Collected data
:::
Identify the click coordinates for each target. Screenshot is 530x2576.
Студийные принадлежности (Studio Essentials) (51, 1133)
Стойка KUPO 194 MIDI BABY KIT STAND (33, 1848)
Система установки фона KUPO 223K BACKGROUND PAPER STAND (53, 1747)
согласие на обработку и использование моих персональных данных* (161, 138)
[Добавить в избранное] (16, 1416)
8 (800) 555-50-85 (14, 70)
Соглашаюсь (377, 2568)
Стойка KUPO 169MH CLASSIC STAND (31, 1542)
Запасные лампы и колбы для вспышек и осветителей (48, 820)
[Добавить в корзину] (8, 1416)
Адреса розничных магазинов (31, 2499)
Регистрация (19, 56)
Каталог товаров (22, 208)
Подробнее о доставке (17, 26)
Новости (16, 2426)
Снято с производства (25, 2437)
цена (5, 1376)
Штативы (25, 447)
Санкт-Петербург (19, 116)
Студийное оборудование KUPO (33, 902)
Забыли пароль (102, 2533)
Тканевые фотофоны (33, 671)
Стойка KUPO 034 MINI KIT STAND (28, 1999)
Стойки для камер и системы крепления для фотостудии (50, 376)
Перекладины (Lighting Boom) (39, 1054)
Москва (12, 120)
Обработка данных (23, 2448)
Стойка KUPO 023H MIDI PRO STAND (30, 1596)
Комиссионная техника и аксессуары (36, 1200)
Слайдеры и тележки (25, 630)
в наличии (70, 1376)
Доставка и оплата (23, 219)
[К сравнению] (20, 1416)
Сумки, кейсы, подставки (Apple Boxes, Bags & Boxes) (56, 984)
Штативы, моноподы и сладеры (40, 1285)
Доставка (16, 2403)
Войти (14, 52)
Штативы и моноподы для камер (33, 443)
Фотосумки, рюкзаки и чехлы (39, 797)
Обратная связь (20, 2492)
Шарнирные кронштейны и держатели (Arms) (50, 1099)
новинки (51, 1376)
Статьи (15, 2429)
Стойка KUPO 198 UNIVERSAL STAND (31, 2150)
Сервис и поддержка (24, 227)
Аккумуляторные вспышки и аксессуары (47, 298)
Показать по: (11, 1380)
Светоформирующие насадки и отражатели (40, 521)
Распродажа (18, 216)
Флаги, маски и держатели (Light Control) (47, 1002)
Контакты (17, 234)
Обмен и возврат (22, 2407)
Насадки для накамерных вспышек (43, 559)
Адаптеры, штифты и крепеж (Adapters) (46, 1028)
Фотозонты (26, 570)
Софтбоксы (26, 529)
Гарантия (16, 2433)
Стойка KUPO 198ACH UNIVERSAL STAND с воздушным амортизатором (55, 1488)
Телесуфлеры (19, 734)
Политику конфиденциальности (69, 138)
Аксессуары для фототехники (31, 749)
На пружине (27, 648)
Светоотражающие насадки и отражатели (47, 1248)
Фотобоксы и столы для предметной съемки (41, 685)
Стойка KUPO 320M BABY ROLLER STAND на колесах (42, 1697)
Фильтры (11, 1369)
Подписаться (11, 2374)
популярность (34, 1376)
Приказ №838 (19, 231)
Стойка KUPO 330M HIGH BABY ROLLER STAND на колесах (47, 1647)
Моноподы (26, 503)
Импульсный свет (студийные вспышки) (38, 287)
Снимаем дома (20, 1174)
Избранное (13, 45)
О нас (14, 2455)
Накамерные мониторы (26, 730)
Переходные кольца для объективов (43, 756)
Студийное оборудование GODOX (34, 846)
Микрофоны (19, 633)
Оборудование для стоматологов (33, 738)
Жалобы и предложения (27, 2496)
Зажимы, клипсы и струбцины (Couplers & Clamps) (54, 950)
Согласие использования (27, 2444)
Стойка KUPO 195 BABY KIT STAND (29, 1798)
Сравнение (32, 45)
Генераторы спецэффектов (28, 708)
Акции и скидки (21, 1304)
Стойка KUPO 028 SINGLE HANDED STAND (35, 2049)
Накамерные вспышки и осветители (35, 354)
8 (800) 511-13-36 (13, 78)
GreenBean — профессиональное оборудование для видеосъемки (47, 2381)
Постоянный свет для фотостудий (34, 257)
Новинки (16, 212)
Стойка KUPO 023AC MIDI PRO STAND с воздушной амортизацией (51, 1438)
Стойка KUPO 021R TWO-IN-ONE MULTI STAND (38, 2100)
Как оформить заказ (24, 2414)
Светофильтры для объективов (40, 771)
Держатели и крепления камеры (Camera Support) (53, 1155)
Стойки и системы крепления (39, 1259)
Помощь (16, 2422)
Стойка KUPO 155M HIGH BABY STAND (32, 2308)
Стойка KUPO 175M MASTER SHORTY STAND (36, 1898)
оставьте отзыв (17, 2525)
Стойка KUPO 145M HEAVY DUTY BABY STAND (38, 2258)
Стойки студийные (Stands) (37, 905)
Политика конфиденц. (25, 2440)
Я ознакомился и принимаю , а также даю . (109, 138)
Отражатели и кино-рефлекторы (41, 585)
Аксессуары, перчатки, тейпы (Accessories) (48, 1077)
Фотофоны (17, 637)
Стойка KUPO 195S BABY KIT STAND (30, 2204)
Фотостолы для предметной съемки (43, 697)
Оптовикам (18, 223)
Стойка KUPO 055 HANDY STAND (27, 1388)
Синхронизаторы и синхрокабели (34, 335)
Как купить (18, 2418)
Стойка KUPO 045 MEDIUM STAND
:::
Work order
From the data above, reproduce word for word the lines running from the line with "Каталог товаров (22, 208)" to the line with "Тканевые фотофоны (33, 671)", ends included.

Completed task
Каталог товаров (22, 208)
Подробнее о доставке (17, 26)
Новости (16, 2426)
Снято с производства (25, 2437)
цена (5, 1376)
Штативы (25, 447)
Санкт-Петербург (19, 116)
Студийное оборудование KUPO (33, 902)
Забыли пароль (102, 2533)
Тканевые фотофоны (33, 671)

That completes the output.